Treehouse Shakers

Treehouse Shakers
Hatched, BAM Fisher, Hillman Studio

Thursday, June 13, 2013

16 Years: The Journey, The Wooster Group & Natural Disasters

I haven't written since April. Mostly because May marked Treehouse Shakers' 16th performance season. I have wanted to write a blog about these 16 years, but haven't been able to wrap my head around how many years have passed since the beginning. 

Mara & Emily at This Year's Benefit Celebration in May
Emily and I started young. The year, 1997. I had been in this city for barely a year; pounding the pavement, auditioning, go-sees, castings. I was two years out of college and experimenting in the downtown theater scene. I was hooked on the Labyrinth Theater, in awe of Naked Angels, and hoping I would bump into William H. Macy in the UWS. I was a fan of Steve Buscemi and didn't take the subway for weeks just to save money to see the Wooster Group on a weeknight. I was surrounded by friends, new friends, and a gritty hell's kitchen scene to call home. I'll never forget Emily and I discussing the idea of our company. It seemed so fresh, thrilling. Let's call it Treehouse; let's call it Treehouse Shakers for the idea of melding dance to story; let's call it Treehouse Shakers Movers and Shakers. And for 10 brief seconds, I listened as Emily, always the internal banker, justified how we would support ourselves also as a moving company. Emily can lift, she's always been the go to lifter in the company, but me, I've got toothpick arms. Or did. Moving a piano seemed awful, the biggest tragedy, and downright impossible. So we we were born Treehouse Shakers. Like that.

No business plan.
No artistic long-term plan.
No marketing plan (we didn't even have computers).
No board.
No company.

But we did have a script. I had written my first play a year earlier, "Dance of My Daughter." Emily took that script and created movement that told the story so powerfully. My words lay still upon the page, but with her amazing talent they moved, they split apart. She created dance, imagery through movement. A few months later we had a fully staged show at the Ensemble Studio Theater, and packed houses. The adrenaline rush, our sense of accomplishment, our creating, was just too good. We couldn't stop.
Mara and Emily PR photo for Outside of Kissing Rock 2002
But we did get smarter. We worked smaller for awhile, came up with budgets, discovered the ins and outs of the non-profit world and worked. No pay. Worked harder. Small stipends. By 2001 we had our process down. We worked out of a small space close to the World Trade center. We always left rehearsal smelling of Indian food from the restaurant downstairs. When 9/11 happened I guess we just didn't think to stop. The only way we knew how to make the world better, was to make art. It saved us. NYC stood still in sadness, broken hearts, and pain so acute, just glancing at a stranger on the subway would make both people cry. Humanity was a small, thin tightrope. Art was the mat below the rope, the on-call therapist, the audience still with breath.

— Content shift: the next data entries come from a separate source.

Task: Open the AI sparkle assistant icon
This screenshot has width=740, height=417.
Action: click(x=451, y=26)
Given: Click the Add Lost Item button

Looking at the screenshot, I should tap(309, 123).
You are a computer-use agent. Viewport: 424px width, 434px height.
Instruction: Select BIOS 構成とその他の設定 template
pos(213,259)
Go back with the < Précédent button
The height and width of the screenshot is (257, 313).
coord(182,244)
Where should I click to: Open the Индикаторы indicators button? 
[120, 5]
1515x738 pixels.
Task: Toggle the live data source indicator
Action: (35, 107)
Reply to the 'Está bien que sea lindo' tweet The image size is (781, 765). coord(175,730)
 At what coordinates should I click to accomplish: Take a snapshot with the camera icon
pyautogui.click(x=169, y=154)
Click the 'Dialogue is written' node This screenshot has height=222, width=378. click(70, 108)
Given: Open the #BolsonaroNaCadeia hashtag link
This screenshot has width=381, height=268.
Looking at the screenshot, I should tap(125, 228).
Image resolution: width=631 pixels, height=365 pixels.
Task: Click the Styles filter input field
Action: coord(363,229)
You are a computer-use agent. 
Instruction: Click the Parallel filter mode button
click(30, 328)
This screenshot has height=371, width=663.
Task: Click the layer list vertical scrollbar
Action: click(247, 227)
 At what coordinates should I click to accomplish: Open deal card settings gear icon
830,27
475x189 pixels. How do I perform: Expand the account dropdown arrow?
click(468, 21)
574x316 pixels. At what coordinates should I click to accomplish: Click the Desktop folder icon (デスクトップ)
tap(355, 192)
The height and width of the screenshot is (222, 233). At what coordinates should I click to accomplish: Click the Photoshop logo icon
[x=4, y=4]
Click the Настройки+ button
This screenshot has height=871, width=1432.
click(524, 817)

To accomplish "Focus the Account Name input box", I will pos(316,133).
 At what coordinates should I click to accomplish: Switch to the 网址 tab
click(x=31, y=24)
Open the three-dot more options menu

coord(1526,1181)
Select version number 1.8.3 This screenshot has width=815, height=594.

We made more dance-plays. We began leaving NYC to tour. We grew. We began working in the schools, raising money, cultivating followers, donors.

THS Company on tour in Arizona 2005
The recession hit. It hit the whole country. Then it swallowed us. The small arts company in NYC. We suddenly had less grant monies to apply for, less donor giving, but we still had children who needed the arts. We stayed. We felt like we were going to be swallowed into our own third world country. We ran up our first debt, and yet we kept making work. We tried to slow down. But it didn't last long, and suddenly the wave, the crush of the downturn, lifted. I think. We hope.

There is so much that has happened to us in 16 years. We have created twelve original shows, five of which are currently on tour. We have created our process, taken it apart and worked it in different ways, kneading it, questioning it, and baking it again. We both have married, have children, moved out of Hell's Kitchen. But we are still the same. We have met, performed and taught tens of thousands of young people. We have performed in homeless shelters, world renown festivals, and Broadway style theaters. We have driven our company through New York City, the desert, the mountains, the beaches. We have been through a terrorist attack, natural disasters, financial doomsday. But we are still the same. We are not stopping. Artists do not turn off what they must do.

After 16 years I still love to write, to tell stories with words. Emily still loves to make dance. To tell stories with movement. That will never change. I still want to run into William H. Macy, think Naked Angels is genius, and the Lab company changed the performance landscape. Steve Buscemi will always rock. And Treehouse Shakers, a non-profit dance theater company, is still hard at work, celebrating its 16th year!